───── Material to process ─────

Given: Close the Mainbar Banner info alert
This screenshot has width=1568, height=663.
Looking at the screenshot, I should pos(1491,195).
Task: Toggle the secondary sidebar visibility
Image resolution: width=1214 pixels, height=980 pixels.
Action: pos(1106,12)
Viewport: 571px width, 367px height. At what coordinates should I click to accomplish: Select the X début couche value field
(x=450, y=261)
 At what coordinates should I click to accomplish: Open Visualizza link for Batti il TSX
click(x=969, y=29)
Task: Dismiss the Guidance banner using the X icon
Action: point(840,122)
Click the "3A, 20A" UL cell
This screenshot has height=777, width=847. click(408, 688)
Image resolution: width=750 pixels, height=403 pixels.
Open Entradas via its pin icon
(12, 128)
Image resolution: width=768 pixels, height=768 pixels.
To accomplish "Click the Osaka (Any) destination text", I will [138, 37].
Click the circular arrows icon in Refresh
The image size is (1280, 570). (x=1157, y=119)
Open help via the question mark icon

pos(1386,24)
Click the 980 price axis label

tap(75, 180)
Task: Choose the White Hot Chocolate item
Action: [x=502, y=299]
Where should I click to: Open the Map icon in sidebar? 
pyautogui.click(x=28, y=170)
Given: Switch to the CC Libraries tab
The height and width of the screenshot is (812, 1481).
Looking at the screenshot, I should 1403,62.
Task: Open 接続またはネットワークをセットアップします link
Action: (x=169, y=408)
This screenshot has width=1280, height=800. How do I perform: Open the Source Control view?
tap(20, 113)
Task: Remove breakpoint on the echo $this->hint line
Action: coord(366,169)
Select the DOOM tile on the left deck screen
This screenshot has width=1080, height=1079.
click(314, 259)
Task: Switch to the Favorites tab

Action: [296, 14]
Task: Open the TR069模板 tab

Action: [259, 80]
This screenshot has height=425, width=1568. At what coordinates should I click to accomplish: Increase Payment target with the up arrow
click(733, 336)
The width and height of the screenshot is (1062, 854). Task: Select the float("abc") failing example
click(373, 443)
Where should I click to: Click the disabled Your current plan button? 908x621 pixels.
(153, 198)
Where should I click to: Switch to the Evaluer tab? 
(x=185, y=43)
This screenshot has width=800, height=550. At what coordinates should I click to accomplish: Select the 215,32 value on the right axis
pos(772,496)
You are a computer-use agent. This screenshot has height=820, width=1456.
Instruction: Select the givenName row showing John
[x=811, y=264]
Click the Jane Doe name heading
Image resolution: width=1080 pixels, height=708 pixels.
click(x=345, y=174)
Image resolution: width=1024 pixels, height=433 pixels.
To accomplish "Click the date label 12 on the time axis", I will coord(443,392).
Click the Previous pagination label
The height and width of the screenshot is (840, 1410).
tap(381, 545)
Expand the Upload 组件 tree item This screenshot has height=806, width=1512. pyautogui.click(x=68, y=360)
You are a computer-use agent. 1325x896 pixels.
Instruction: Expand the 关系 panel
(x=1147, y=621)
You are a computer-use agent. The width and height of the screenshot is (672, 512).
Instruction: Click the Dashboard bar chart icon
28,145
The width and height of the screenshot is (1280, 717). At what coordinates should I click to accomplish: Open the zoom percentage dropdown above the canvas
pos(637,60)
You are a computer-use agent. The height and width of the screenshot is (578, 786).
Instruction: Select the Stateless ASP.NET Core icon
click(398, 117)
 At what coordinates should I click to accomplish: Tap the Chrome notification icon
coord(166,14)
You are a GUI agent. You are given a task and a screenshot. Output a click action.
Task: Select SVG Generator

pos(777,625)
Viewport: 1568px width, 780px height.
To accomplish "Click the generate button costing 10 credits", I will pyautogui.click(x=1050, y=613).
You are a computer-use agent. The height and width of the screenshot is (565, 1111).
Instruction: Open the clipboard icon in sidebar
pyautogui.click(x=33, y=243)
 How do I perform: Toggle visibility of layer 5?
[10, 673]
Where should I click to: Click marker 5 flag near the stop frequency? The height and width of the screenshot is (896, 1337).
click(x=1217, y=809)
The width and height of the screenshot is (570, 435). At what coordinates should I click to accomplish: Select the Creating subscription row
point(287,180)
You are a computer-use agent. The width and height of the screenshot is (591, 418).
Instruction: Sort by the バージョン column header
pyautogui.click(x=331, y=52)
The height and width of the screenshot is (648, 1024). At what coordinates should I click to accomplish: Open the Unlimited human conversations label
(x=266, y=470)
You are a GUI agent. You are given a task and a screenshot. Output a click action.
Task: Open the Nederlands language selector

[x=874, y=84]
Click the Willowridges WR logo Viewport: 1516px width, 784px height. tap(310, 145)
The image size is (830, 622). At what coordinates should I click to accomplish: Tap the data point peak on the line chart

─────

### Problem description
Format all of the entries above as a JSON array of strings, with one string per line and no strings for blank lines.

### Answer for this exercise
[
  "Given: Close the Mainbar Banner info alert",
  "This screenshot has width=1568, height=663.",
  "Looking at the screenshot, I should pos(1491,195).",
  "Task: Toggle the secondary sidebar visibility",
  "Image resolution: width=1214 pixels, height=980 pixels.",
  "Action: pos(1106,12)",
  "Viewport: 571px width, 367px height. At what coordinates should I click to accomplish: Select the X début couche value field",
  "(x=450, y=261)",
  " At what coordinates should I click to accomplish: Open Visualizza link for Batti il TSX",
  "click(x=969, y=29)",
  "Task: Dismiss the Guidance banner using the X icon",
  "Action: point(840,122)",
  "Click the \"3A, 20A\" UL cell",
  "This screenshot has height=777, width=847. click(408, 688)",
  "Image resolution: width=750 pixels, height=403 pixels.",
  "Open Entradas via its pin icon",
  "(12, 128)",
  "Image resolution: width=768 pixels, height=768 pixels.",
  "To accomplish \"Click the Osaka (Any) destination text\", I will [138, 37].",
  "Click the circular arrows icon in Refresh",
  "The image size is (1280, 570). (x=1157, y=119)",
  "Open help via the question mark icon",
  "pos(1386,24)",
  "Click the 980 price axis label",
  "tap(75, 180)",
  "Task: Choose the White Hot Chocolate item",
  "Action: [x=502, y=299]",
  "Where should I click to: Open the Map icon in sidebar? ",
  "pyautogui.click(x=28, y=170)",
  "Given: Switch to the CC Libraries tab",
  "The height and width of the screenshot is (812, 1481).",
  "Looking at the screenshot, I should 1403,62.",
  "Task: Open 接続またはネットワークをセットアップします link",
  "Action: (x=169, y=408)",
  "This screenshot has width=1280, height=800. How do I perform: Open the Source Control view?",
  "tap(20, 113)",
  "Task: Remove breakpoint on the echo $this->hint line",
  "Action: coord(366,169)",
  "Select the DOOM tile on the left deck screen",
  "This screenshot has width=1080, height=1079.",
  "click(314, 259)",
  "Task: Switch to the Favorites tab",
  "Action: [296, 14]",
  "Task: Open the TR069模板 tab",
  "Action: [259, 80]",
  "This screenshot has height=425, width=1568. At what coordinates should I click to accomplish: Increase Payment target with the up arrow",
  "click(733, 336)",
  "The width and height of the screenshot is (1062, 854). Task: Select the float(\"abc\") failing example",
  "click(373, 443)",
  "Where should I click to: Click the disabled Your current plan button? 908x621 pixels.",
  "(153, 198)",
  "Where should I click to: Switch to the Evaluer tab? ",
  "(x=185, y=43)",
  "This screenshot has width=800, height=550. At what coordinates should I click to accomplish: Select the 215,32 value on the right axis",
  "pos(772,496)",
  "You are a computer-use agent. This screenshot has height=820, width=1456.",
  "Instruction: Select the givenName row showing John",
  "[x=811, y=264]",
  "Click the Jane Doe name heading",
  "Image resolution: width=1080 pixels, height=708 pixels.",
  "click(x=345, y=174)",
  "Image resolution: width=1024 pixels, height=433 pixels.",
  "To accomplish \"Click the date label 12 on the time axis\", I will coord(443,392).",
  "Click the Previous pagination label",
  "The height and width of the screenshot is (840, 1410).",
  "tap(381, 545)",
  "Expand the Upload 组件 tree item This screenshot has height=806, width=1512. pyautogui.click(x=68, y=360)",
  "You are a computer-use agent. 1325x896 pixels.",
  "Instruction: Expand the 关系 panel",
  "(x=1147, y=621)",
  "You are a computer-use agent. The width and height of the screenshot is (672, 512).",
  "Instruction: Click the Dashboard bar chart icon",
  "28,145",
  "The width and height of the screenshot is (1280, 717). At what coordinates should I click to accomplish: Open the zoom percentage dropdown above the canvas",
  "pos(637,60)",
  "You are a computer-use agent. The height and width of the screenshot is (578, 786).",
  "Instruction: Select the Stateless ASP.NET Core icon",
  "click(398, 117)",
  " At what coordinates should I click to accomplish: Tap the Chrome notification icon",
  "coord(166,14)",
  "You are a GUI agent. You are given a task and a screenshot. Output a click action.",
  "Task: Select SVG Generator",
  "pos(777,625)",
  "Viewport: 1568px width, 780px height.",
  "To accomplish \"Click the generate button costing 10 credits\", I will pyautogui.click(x=1050, y=613).",
  "You are a computer-use agent. The height and width of the screenshot is (565, 1111).",
  "Instruction: Open the clipboard icon in sidebar",
  "pyautogui.click(x=33, y=243)",
  " How do I perform: Toggle visibility of layer 5?",
  "[10, 673]",
  "Where should I click to: Click marker 5 flag near the stop frequency? The height and width of the screenshot is (896, 1337).",
  "click(x=1217, y=809)",
  "The width and height of the screenshot is (570, 435). At what coordinates should I click to accomplish: Select the Creating subscription row",
  "point(287,180)",
  "You are a computer-use agent. The width and height of the screenshot is (591, 418).",
  "Instruction: Sort by the バージョン column header",
  "pyautogui.click(x=331, y=52)",
  "The height and width of the screenshot is (648, 1024). At what coordinates should I click to accomplish: Open the Unlimited human conversations label",
  "(x=266, y=470)",
  "You are a GUI agent. You are given a task and a screenshot. Output a click action.",
  "Task: Open the Nederlands language selector",
  "[x=874, y=84]",
  "Click the Willowridges WR logo Viewport: 1516px width, 784px height. tap(310, 145)",
  "The image size is (830, 622). At what coordinates should I click to accomplish: Tap the data point peak on the line chart"
]